- [Short problem 1]
Repeat, without any changes, the lines of the entries that begin with the line containing "has height=1400, width=2576." and end with the line containing "cell address is", including both of those lines.

- [Quoted text]
━━━━━━━━━━━━━━━━━━━━━━━━━━━━━━

MODELING VOLATILITY PERSISTENCE OF STOCK MARKET MONTHLY RETURNS VOLATILITY USING GARCH MODELS UNDER DIFFERENT DISTRIBUTIONS

Abstract

This papers aims to uncover stylized facts of monthly stock market
returns and identify adequate GARCH model with appropriate
distribution density that captures conditional variance in monthly
stock market returns. We obtain monthly close values of Bombay
Stock Exchange’s (BSE) Sensex over the period January 1991 to
December 2019 (348 monthly observations). To model the
conditional variance, volatility clustering, asymmetry, and leverage
effect we apply four conventional GARCH models under three
different distribution densities. We use two information criterions to
choose best fit model. Results reveal positive Skewness, weaker
excess kurtosis, no autocorrelations in relative returns and log
returns. On the other side presence of autocorrelation in squared log
returns indicates volatility clustering. All the four GARCH models
have better information criterion values under Gaussian distribution
compared to t-distribution and Generalized Error Distribution.

━━━━━━━━━━━━━━━━━━━━━━━━━━━━━━

[Dataset items]
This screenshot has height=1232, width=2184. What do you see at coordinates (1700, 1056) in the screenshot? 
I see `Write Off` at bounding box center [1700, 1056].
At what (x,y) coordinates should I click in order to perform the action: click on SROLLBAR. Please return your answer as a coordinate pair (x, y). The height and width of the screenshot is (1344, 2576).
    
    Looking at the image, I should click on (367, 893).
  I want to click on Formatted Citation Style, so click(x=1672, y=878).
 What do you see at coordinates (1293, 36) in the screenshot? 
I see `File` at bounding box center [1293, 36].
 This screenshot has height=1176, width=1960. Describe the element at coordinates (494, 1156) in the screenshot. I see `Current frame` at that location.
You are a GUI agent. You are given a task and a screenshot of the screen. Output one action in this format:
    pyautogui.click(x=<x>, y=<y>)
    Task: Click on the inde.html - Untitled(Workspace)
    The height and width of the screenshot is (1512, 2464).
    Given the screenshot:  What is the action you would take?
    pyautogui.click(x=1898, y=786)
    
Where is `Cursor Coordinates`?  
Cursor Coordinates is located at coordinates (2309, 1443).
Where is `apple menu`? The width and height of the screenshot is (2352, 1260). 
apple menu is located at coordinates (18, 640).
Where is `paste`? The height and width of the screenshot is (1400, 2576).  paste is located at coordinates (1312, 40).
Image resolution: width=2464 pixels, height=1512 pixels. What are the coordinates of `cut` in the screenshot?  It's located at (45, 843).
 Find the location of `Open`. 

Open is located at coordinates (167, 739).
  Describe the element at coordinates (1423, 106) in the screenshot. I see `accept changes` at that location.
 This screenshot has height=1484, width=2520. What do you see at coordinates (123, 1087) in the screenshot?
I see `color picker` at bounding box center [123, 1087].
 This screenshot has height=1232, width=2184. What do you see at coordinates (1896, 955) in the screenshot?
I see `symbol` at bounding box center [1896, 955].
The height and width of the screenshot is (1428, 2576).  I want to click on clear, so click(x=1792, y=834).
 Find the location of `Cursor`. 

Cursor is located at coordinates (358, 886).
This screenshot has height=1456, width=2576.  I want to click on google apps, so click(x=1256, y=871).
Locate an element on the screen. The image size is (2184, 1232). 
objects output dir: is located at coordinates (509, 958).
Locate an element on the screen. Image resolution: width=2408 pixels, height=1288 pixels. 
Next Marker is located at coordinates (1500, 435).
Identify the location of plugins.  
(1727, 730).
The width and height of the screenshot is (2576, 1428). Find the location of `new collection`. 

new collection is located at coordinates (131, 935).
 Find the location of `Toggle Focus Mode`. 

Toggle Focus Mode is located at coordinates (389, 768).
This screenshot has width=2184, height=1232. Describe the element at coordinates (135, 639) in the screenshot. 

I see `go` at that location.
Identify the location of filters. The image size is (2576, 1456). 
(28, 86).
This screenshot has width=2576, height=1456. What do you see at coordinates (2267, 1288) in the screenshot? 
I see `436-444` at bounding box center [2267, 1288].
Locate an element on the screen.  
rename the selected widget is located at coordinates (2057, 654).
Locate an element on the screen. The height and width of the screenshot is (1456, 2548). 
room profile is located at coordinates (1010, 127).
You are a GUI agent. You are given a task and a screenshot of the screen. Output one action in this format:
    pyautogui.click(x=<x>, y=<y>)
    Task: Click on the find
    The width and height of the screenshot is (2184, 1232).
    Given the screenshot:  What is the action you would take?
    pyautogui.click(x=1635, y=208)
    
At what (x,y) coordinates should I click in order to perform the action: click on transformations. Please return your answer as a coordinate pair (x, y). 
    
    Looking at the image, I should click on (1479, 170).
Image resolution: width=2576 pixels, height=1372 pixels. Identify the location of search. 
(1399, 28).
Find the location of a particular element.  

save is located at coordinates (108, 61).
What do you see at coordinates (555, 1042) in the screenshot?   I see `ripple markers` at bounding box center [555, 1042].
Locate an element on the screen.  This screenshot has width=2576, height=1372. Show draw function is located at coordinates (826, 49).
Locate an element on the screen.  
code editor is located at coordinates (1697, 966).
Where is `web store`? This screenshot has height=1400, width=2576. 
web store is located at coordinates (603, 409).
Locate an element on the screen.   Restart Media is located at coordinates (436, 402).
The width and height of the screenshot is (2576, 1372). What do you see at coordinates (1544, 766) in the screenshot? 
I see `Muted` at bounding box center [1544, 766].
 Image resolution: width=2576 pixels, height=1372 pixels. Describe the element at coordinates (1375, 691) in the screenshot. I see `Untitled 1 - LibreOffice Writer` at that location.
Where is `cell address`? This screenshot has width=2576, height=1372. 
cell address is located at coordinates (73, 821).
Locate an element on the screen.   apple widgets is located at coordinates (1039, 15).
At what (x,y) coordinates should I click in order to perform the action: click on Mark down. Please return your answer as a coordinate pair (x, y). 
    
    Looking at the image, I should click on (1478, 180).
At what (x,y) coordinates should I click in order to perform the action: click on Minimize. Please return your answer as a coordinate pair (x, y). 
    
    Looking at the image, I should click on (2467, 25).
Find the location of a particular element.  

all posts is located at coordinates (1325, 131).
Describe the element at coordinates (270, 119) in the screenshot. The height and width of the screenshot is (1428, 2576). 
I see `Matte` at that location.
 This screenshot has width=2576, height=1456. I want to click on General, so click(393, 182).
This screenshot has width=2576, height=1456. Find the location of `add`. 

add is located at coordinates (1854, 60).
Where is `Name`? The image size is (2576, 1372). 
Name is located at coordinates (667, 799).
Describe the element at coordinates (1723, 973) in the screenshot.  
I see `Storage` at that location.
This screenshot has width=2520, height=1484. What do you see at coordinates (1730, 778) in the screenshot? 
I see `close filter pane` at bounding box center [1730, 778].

━━━━━━━━━━━━━━━━━━━━━━━━━━━━━━

- [Short problem 2]
Pick up the abstract on GARCH modeling of monthly stock market return volatility where it stops, and continue it.

- [Output 1]
Where is `web store`? This screenshot has height=1400, width=2576. 
web store is located at coordinates (603, 409).
Locate an element on the screen.   Restart Media is located at coordinates (436, 402).
The width and height of the screenshot is (2576, 1372). What do you see at coordinates (1544, 766) in the screenshot? 
I see `Muted` at bounding box center [1544, 766].
 Image resolution: width=2576 pixels, height=1372 pixels. Describe the element at coordinates (1375, 691) in the screenshot. I see `Untitled 1 - LibreOffice Writer` at that location.
Where is `cell address`? This screenshot has width=2576, height=1372. 
cell address is located at coordinates (73, 821).

- [Output 2]
Furthermore, results indicate that conventional GARCH model is
adequate to measure the conditional volatility. GJR-GARCH model
under Gaussian distribution exhibit leverage effect but statistically
not significant at any standard significance levels. Other asymmetric
models do not exhibit leverage effect. Among the 12 models modeled
in present paper, GARCH model has superior information criterion
values, log likelihood value, and lowest standard error values for all
the coefficients in the model.